*Data shown*
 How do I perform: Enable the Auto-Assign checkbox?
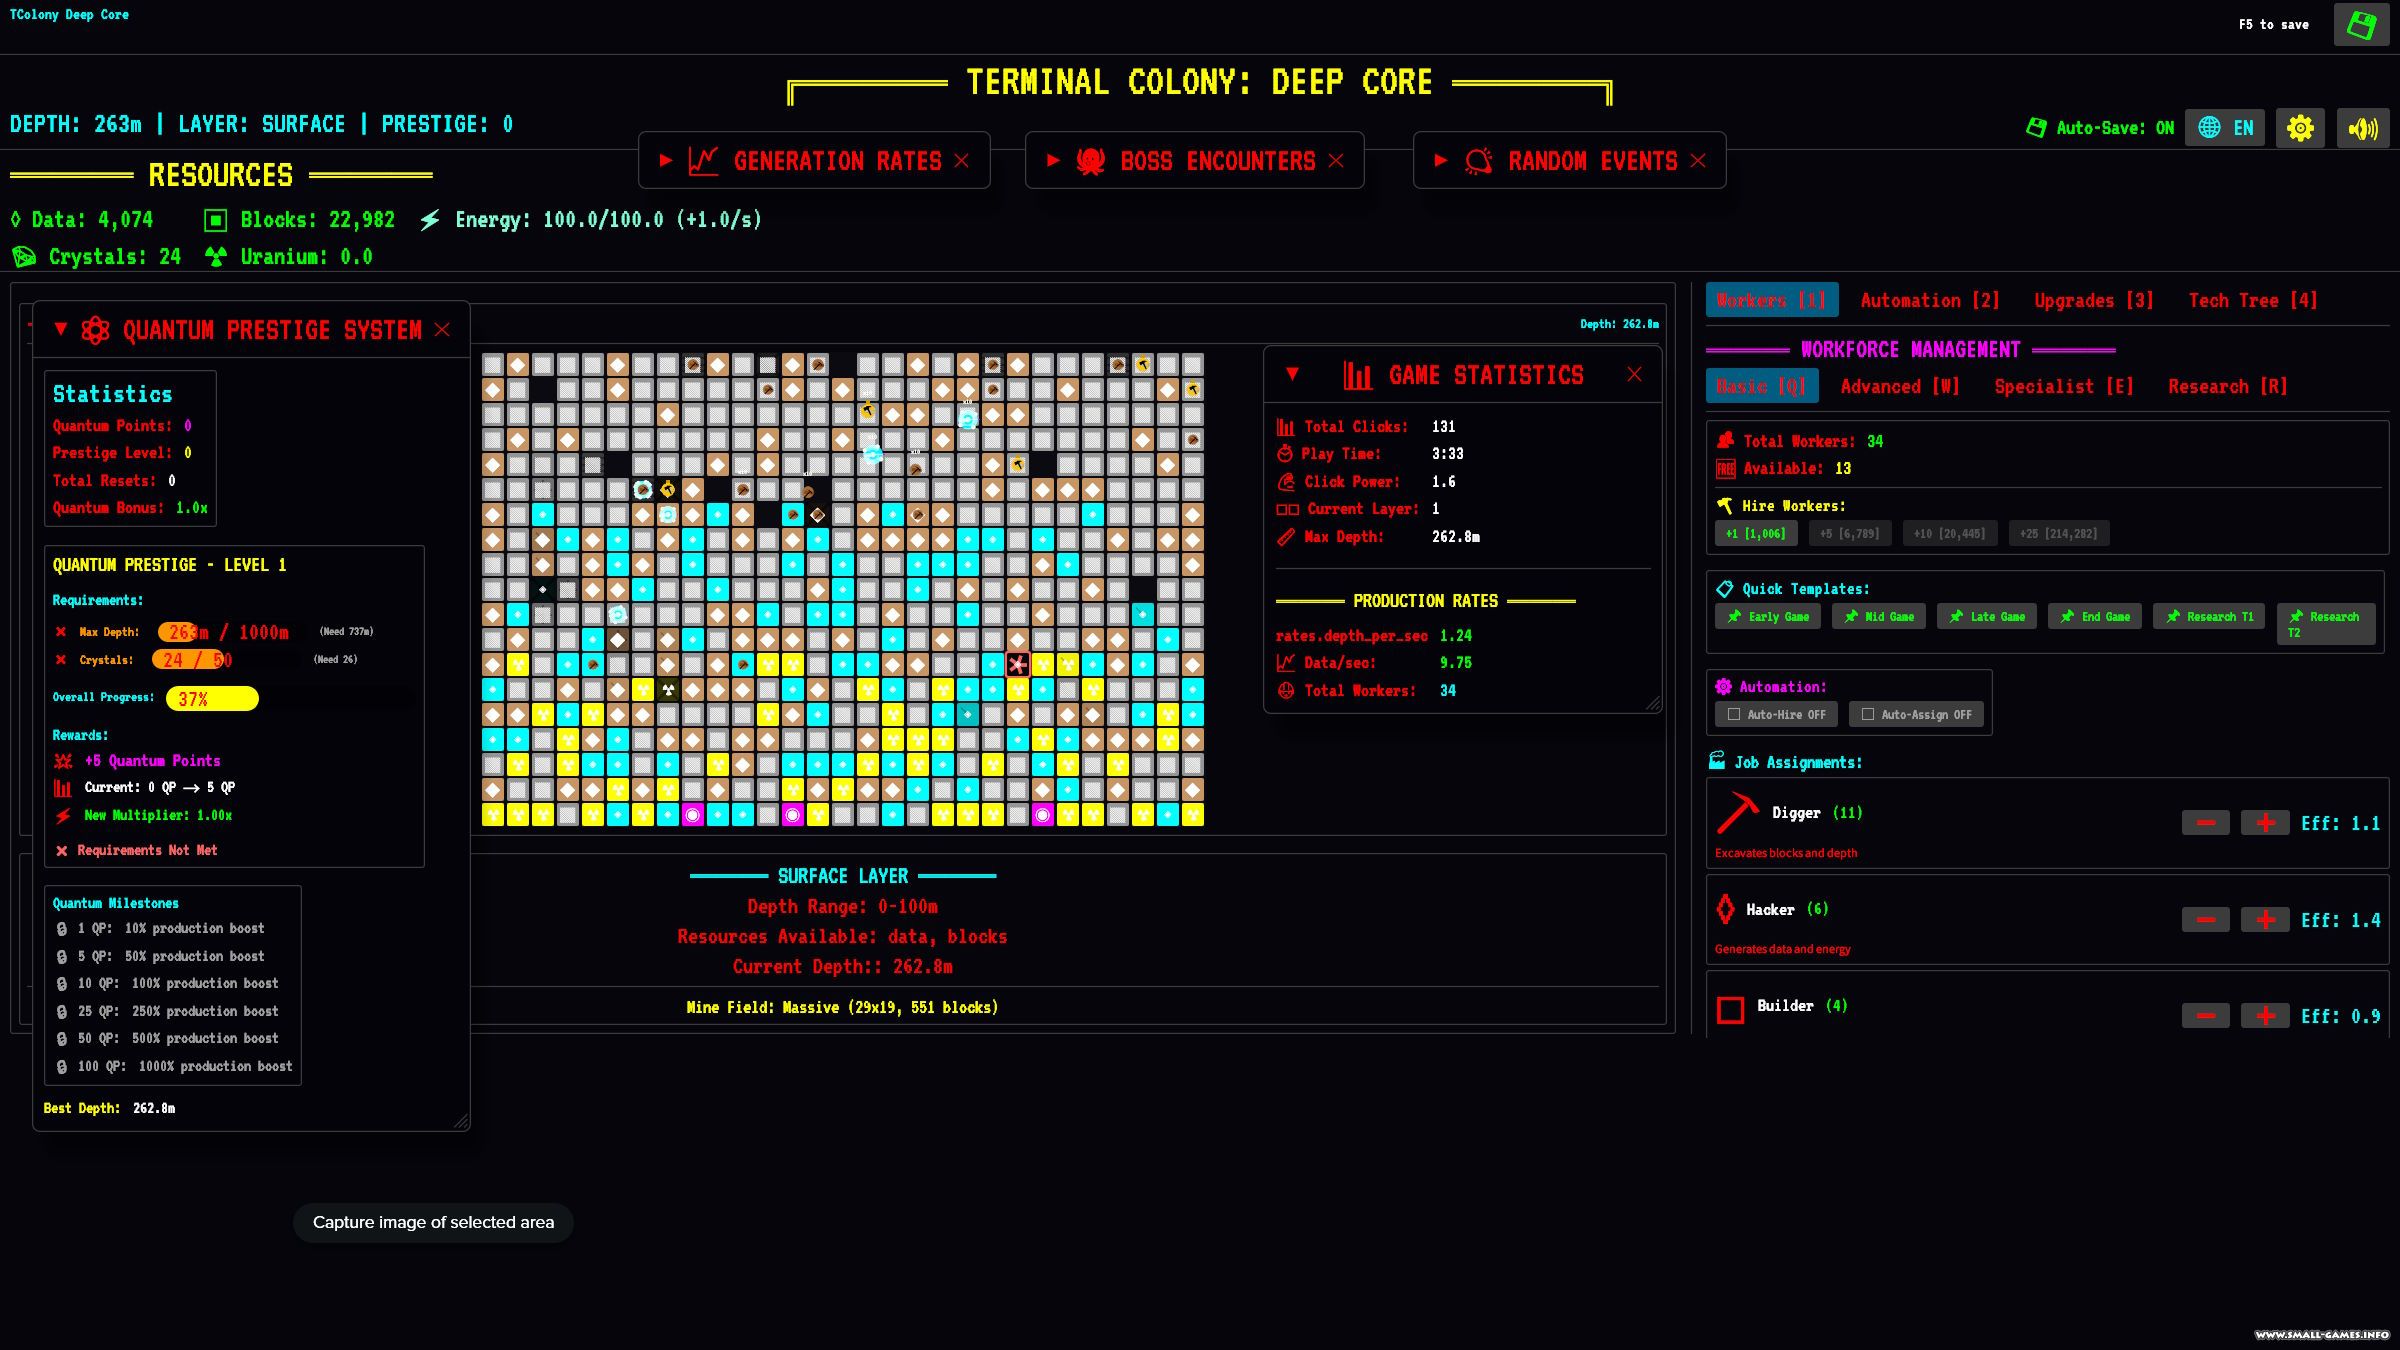tap(1867, 714)
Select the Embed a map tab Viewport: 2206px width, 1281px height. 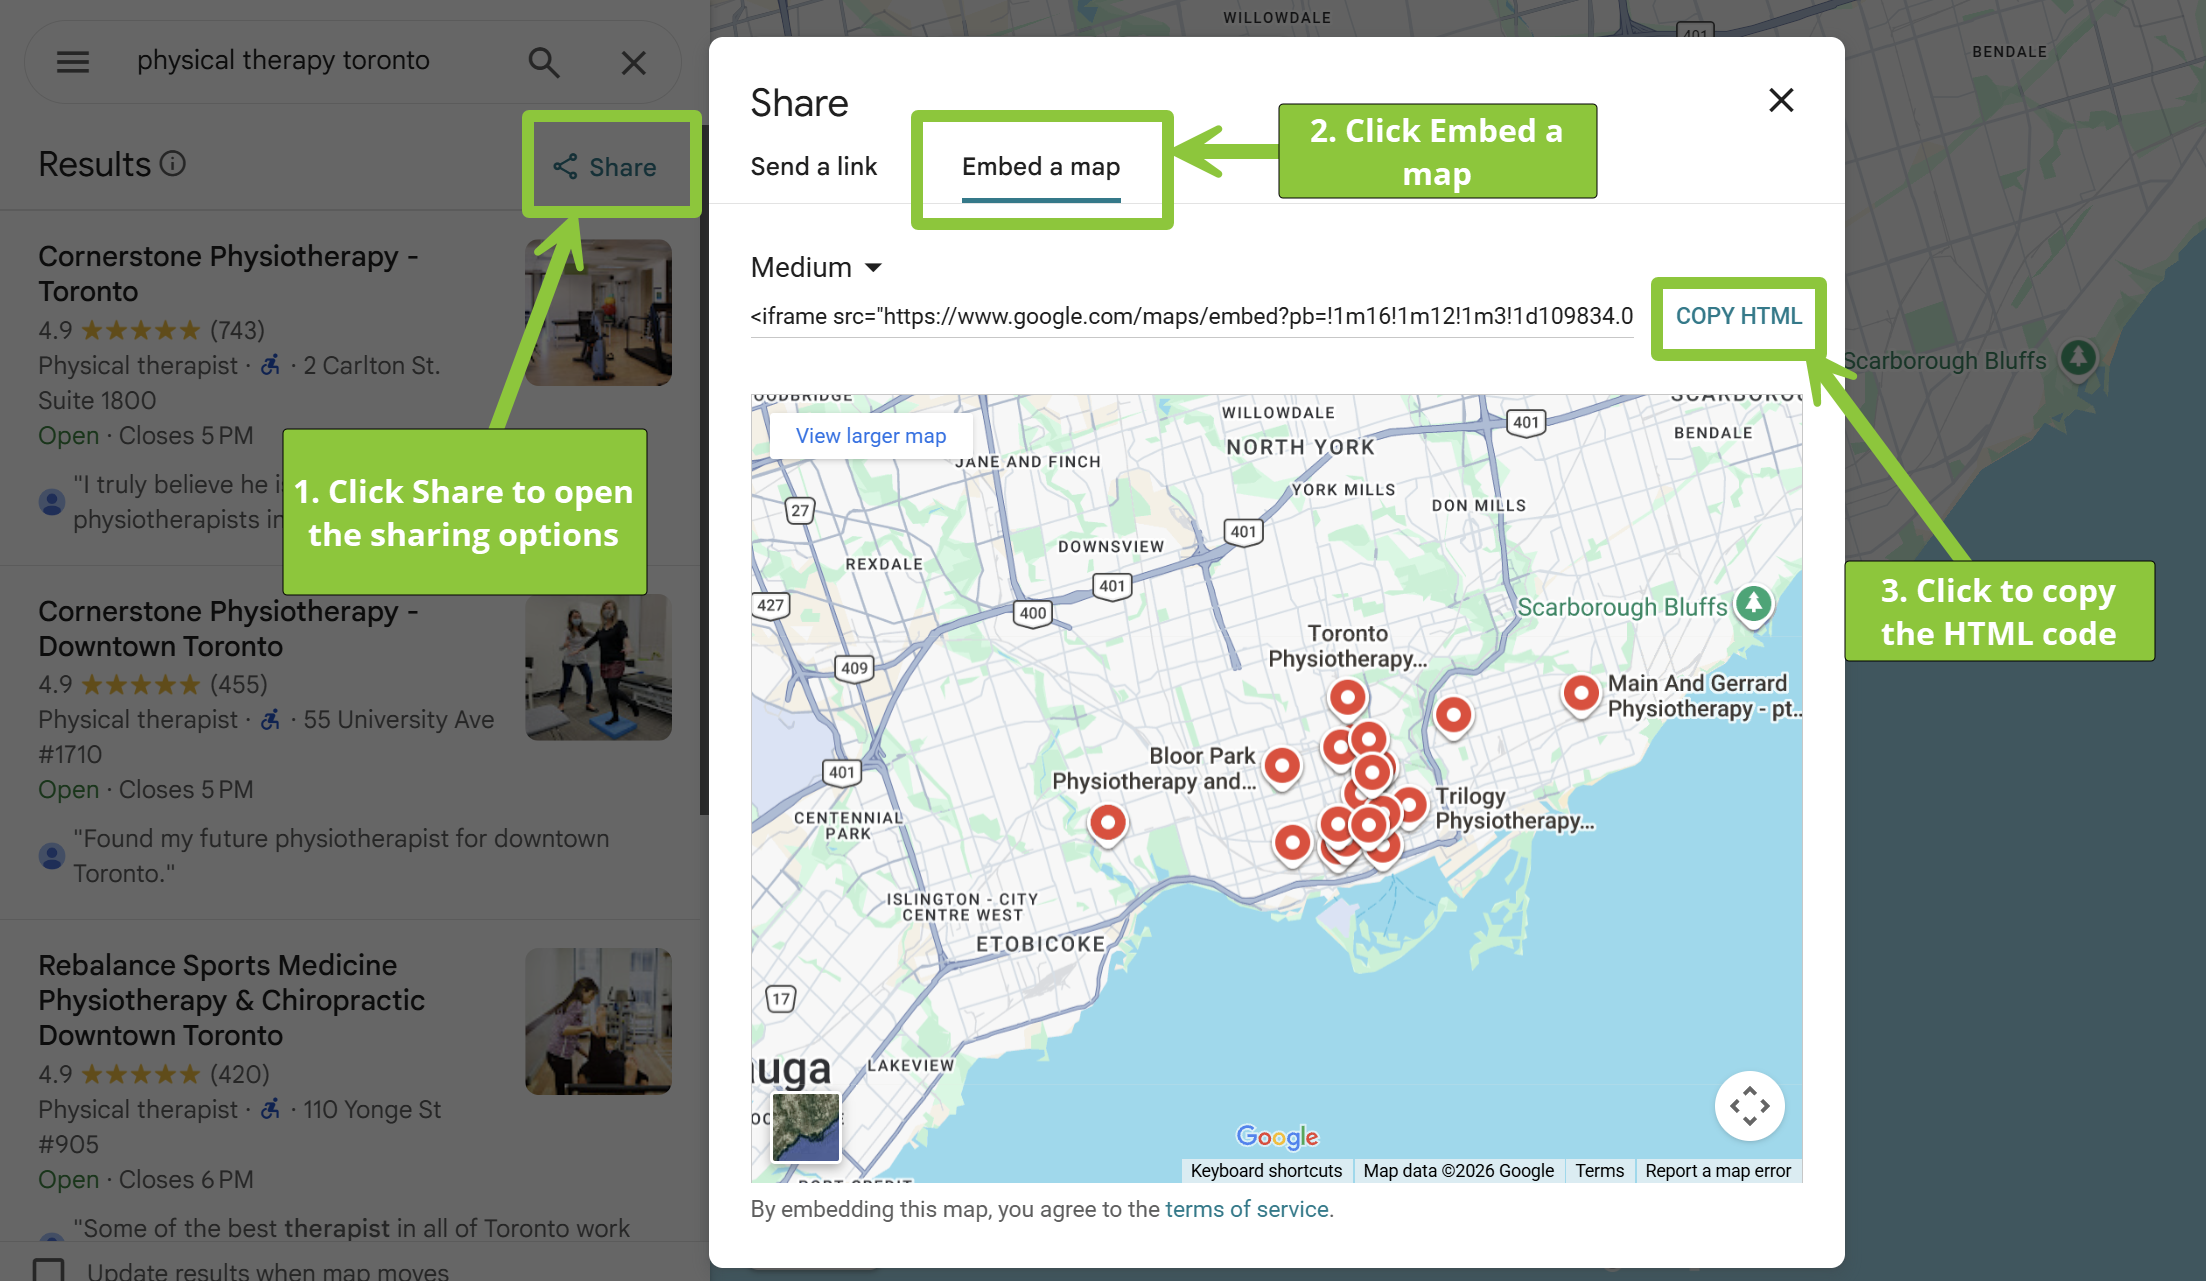click(x=1040, y=166)
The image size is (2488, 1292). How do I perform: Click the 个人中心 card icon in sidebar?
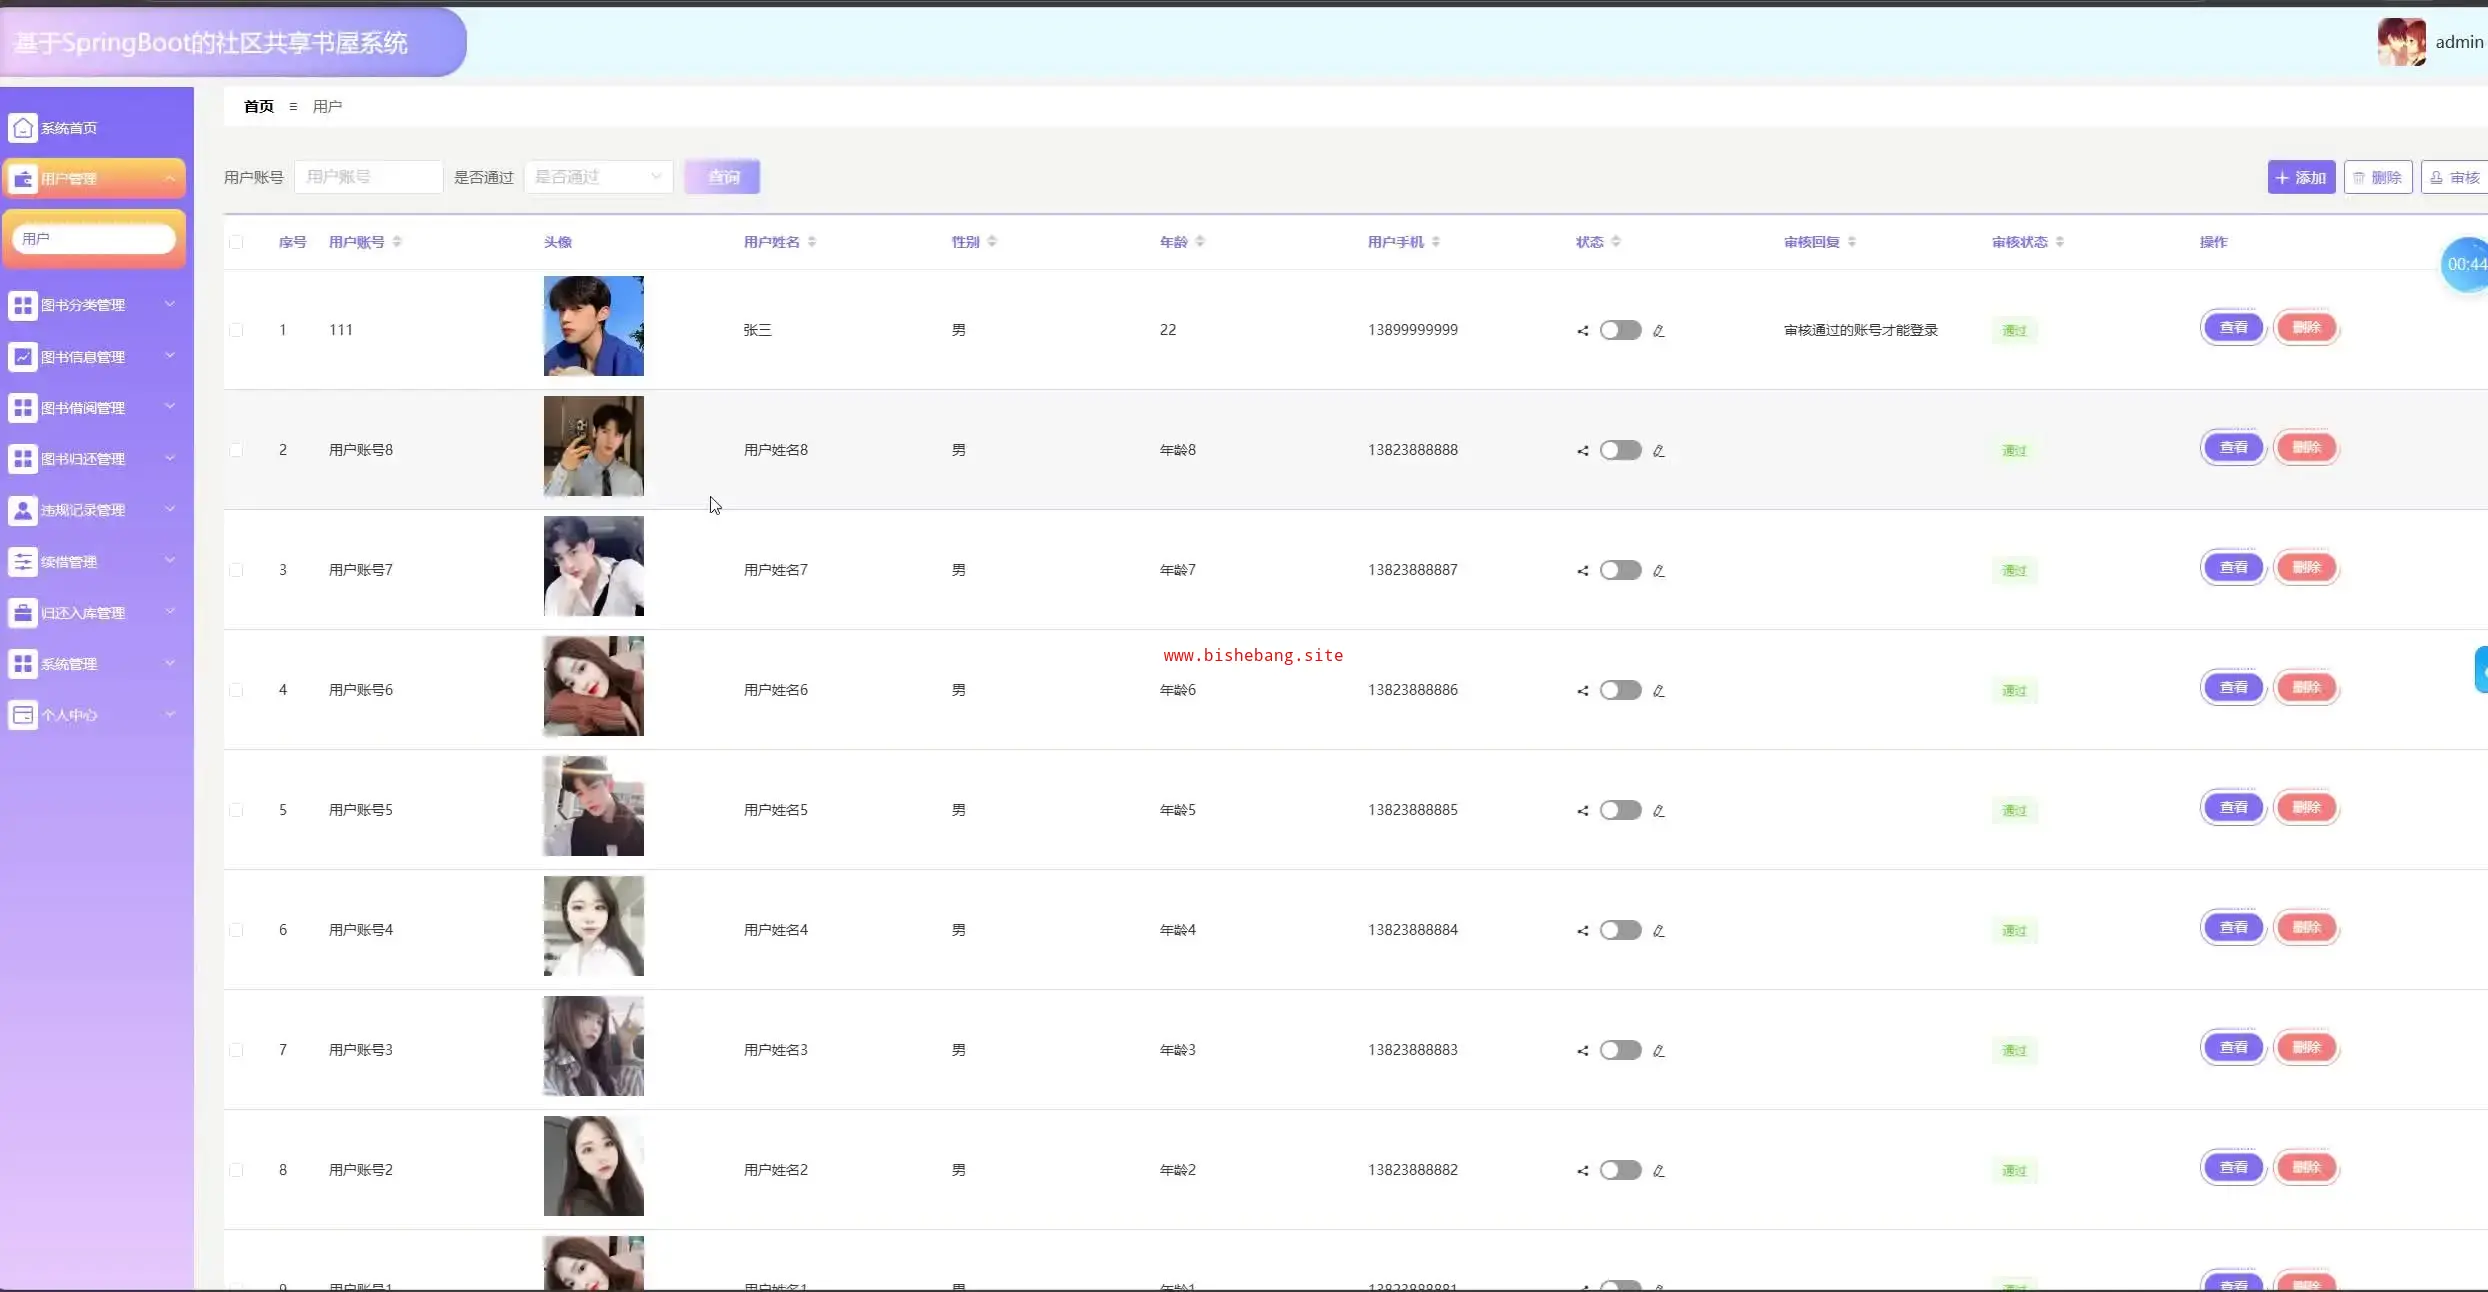pos(23,715)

*What the task requires*
Retype, word for word, the lines from the one with "The image size" through the last line of the entries above, and only those lines. Leave pictures out.

*Response for this exercise*
The image size is (2488, 1292). How do I perform: Click the 个人中心 card icon in sidebar?
pos(23,715)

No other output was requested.